I didn't remember my life before nine, but back then I was begging for coins like other human children. I was different in ways that made my own people despise me. To them, I was cursed.
One of them had struck me for pushing through the crowd that day, and the others turned against me.
That was when the Alpha's carriage passed.
He stepped down to see the humans, an event that never happened. He lifted me in his arms, told me to close my eyes, and then he covered my ears with his large hands and whispered to me that I was safe. When he told me to open my eyes, everyone was dead. The street ran with their blood. I screamed until I fainted.
He took me home to the castle. Adopted me as his daughter. He gave me a tower room and anything I desired. He spoiled me lavishly and blinded me with wealth. But that didn't mean I didn't see the torture of humans. The human slaves hung from the castle walls every morning. The sound of their screams from the dungeons.
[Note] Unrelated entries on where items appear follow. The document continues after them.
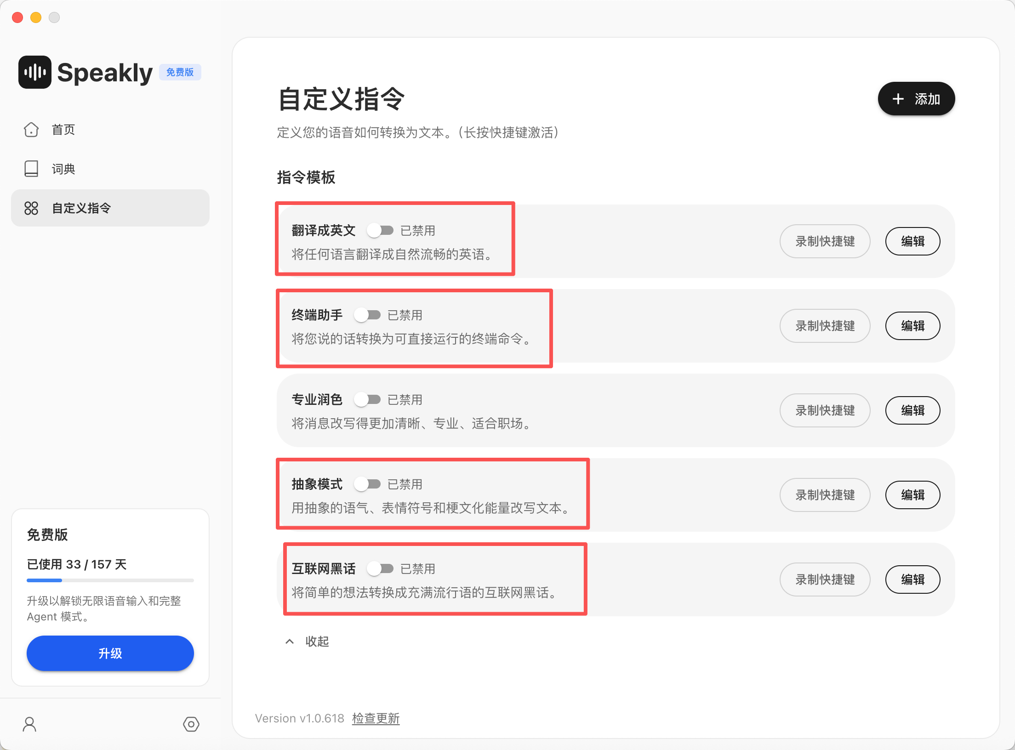
Task: Enable the 翻译成英文 toggle
Action: [x=380, y=230]
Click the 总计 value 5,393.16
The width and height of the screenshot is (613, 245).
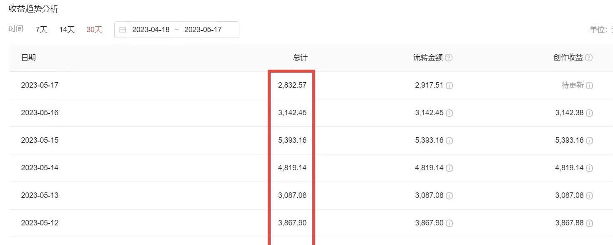(x=292, y=140)
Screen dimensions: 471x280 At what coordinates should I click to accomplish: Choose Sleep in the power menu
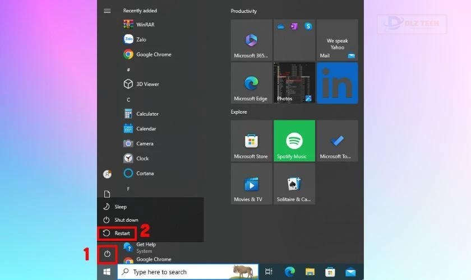(121, 207)
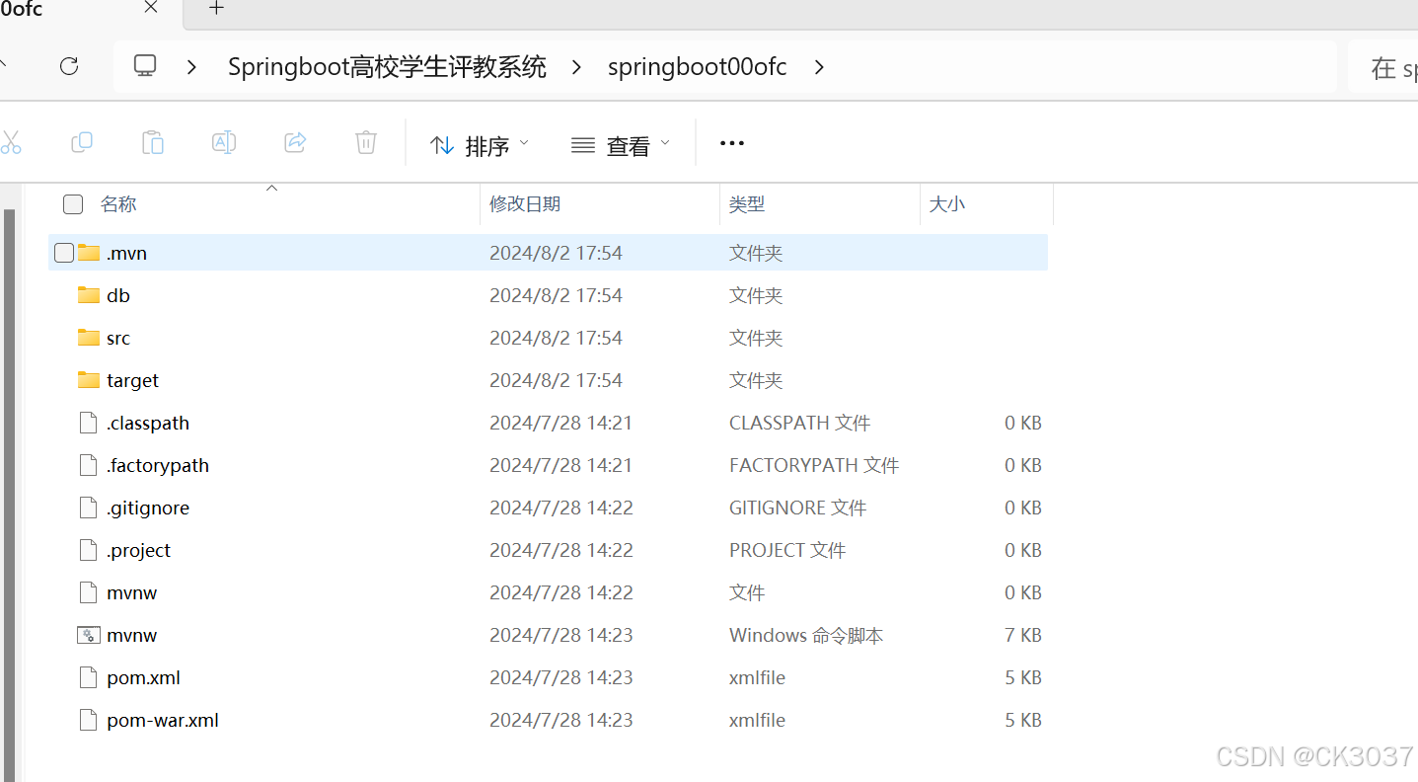Click the See more ellipsis icon
Viewport: 1418px width, 782px height.
(731, 144)
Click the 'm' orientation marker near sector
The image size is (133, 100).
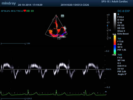[62, 16]
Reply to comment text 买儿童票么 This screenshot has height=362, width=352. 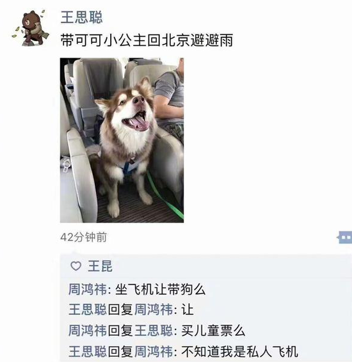[213, 331]
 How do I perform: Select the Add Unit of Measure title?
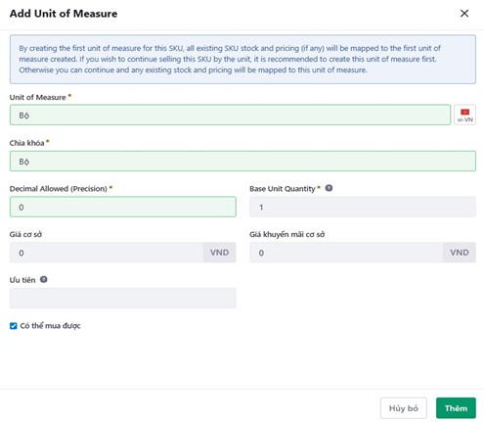(64, 14)
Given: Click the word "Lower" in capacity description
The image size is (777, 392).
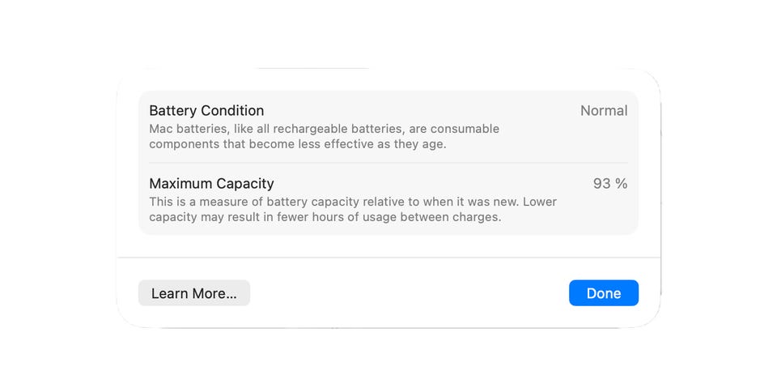Looking at the screenshot, I should 538,202.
After a few months, he gave me the veil. To protect you from the world, he would often say.
"Good night," Sylvia said, tucking the blanket around me.
She pressed a kiss on my forehead and let my eyes drift closed before leaving the room.
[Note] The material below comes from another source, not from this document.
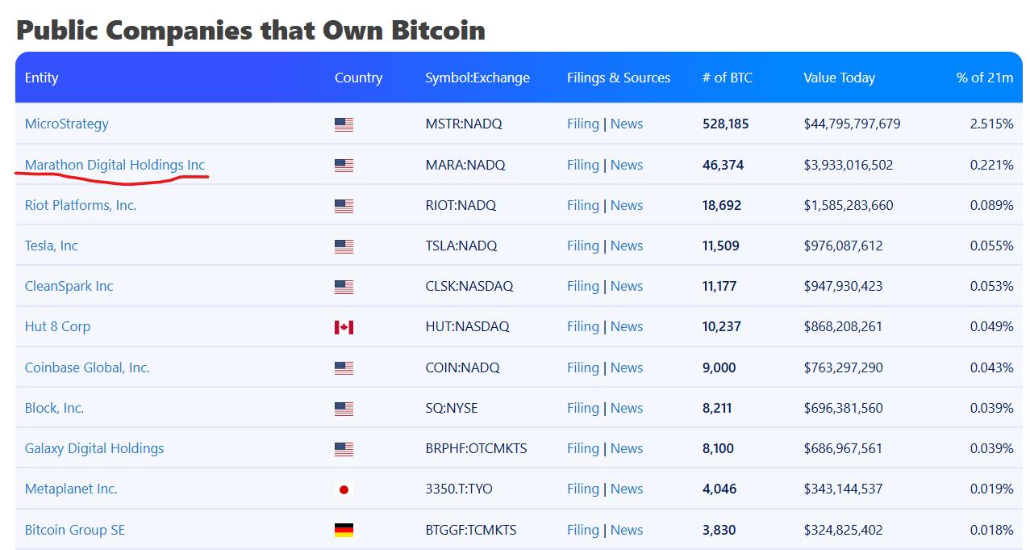The image size is (1030, 550).
Task: Open the Filing link for Riot Platforms
Action: [x=583, y=205]
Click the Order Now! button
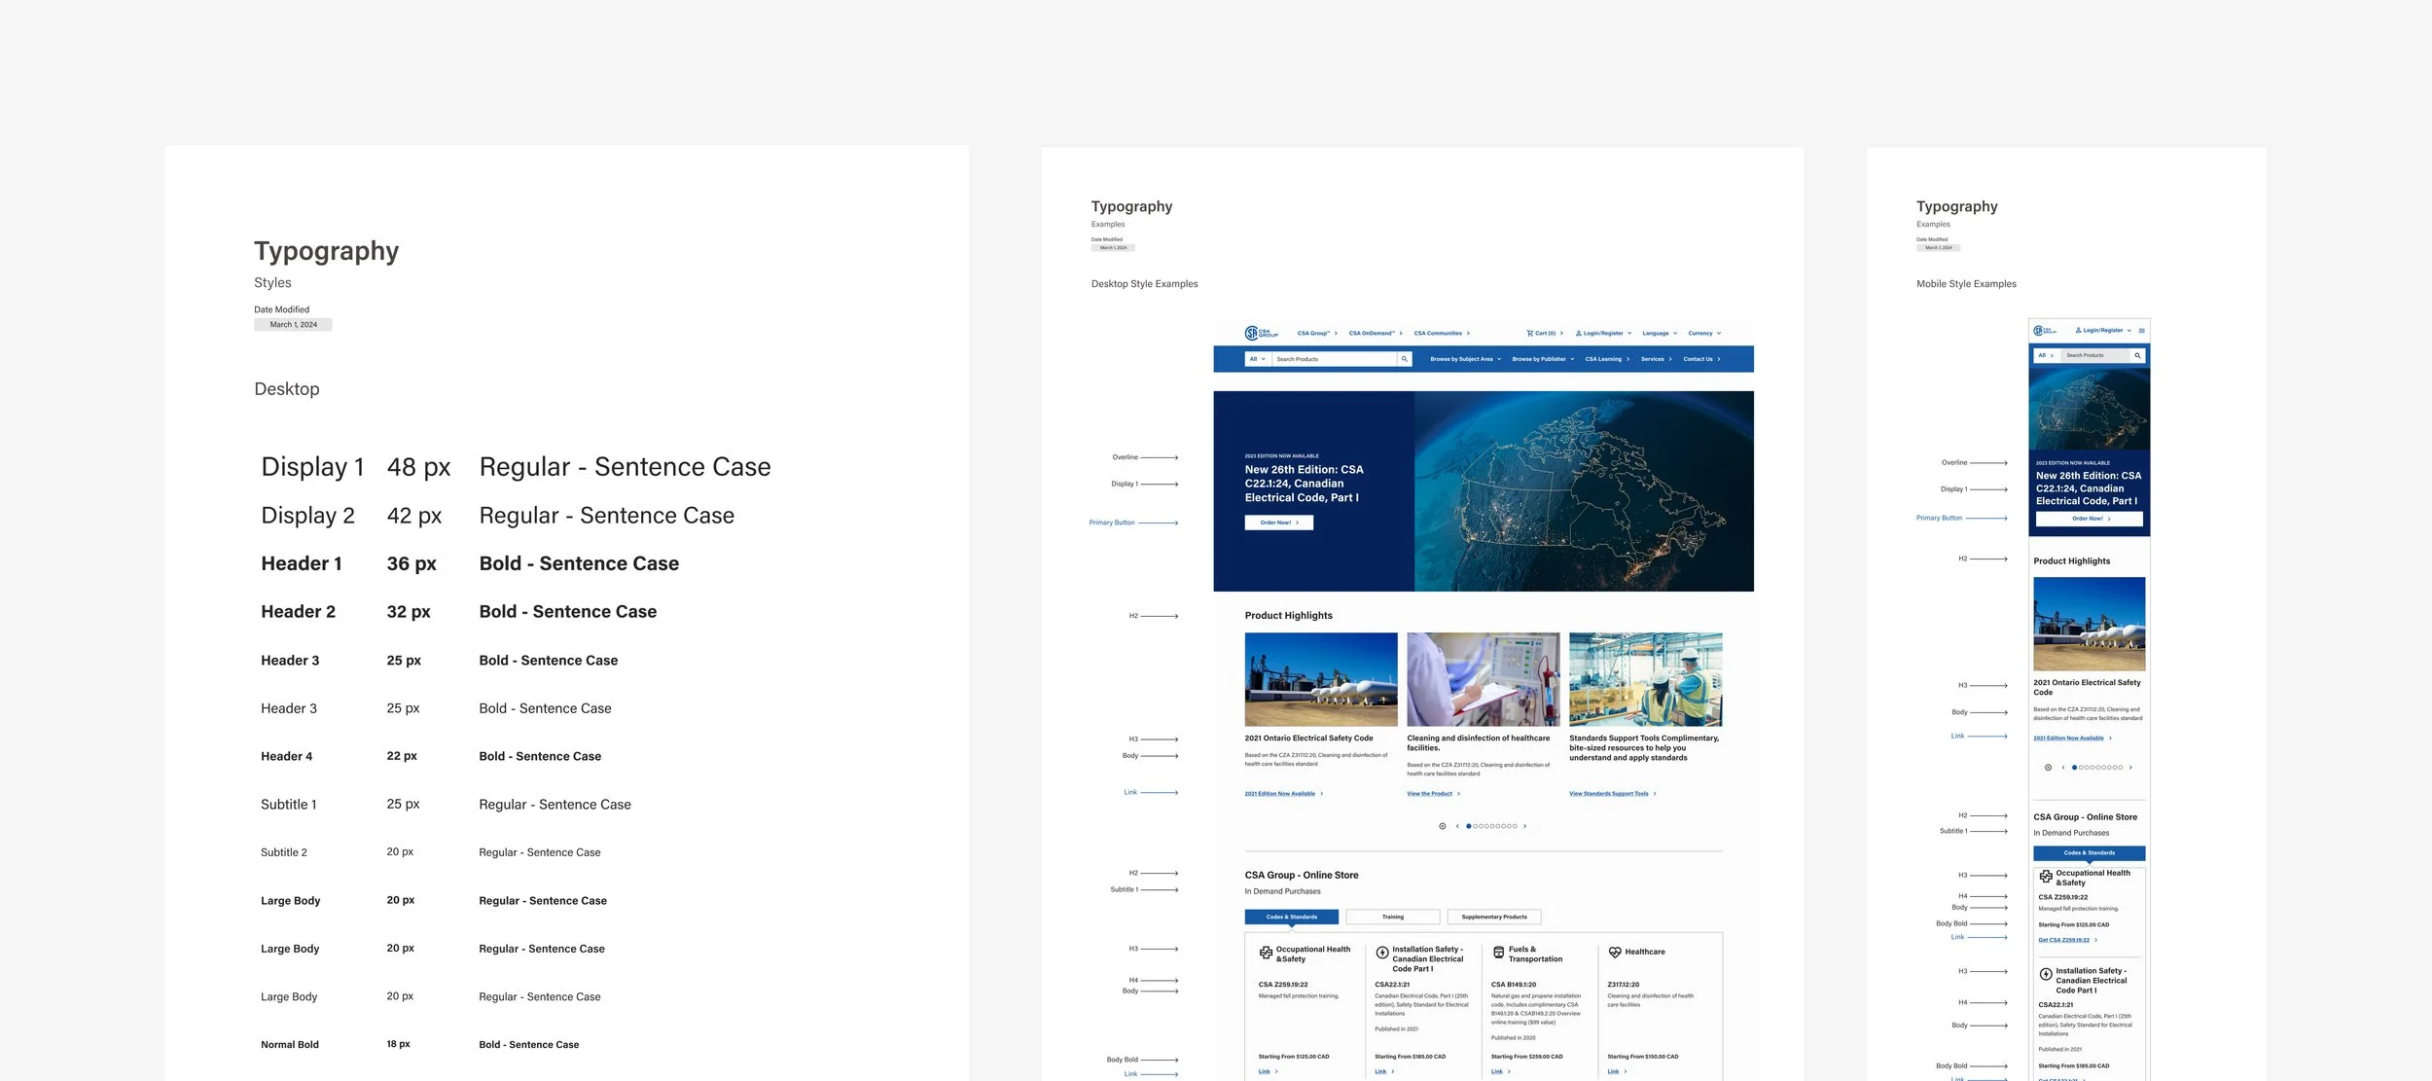The height and width of the screenshot is (1081, 2432). pos(1278,522)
When she was gone, I rose and walked to the mirror. Even after all these years, my reflection still startled me. I understood why Father wanted me veiled.
My skin was dark, but patches of pale pigment spread across my face and body. The healers called it skin discoloration, though mine was severe. It bled into my hair, bleaching it white.
My eyes were perhaps the strangest and rarest feature in the entire pack. One was a deep black, while the other was so pale it appeared white. My iris was barely visible against it.
The entire right side of my face was covered with scarring, thick, textured tissue that ran from my temple down to my jaw. It had a mottled and reptilian appearance. The skin in some places was pulled taut and puckered.
King Magnus had brought every healer in the pack to examine it. It wasn't a burn or an injury that had healed poorly. The scarring looked like it was a part of me. Like I was born like this. It made everyone wonder what had happened before my nine years. And who were my birth parents?
Slowly, I traced the scars with my fingers, following the terrain. Why couldn't I remember my life before nine, no matter how hard I tried?
As the questions circled my mind, a sudden scream broke the silence.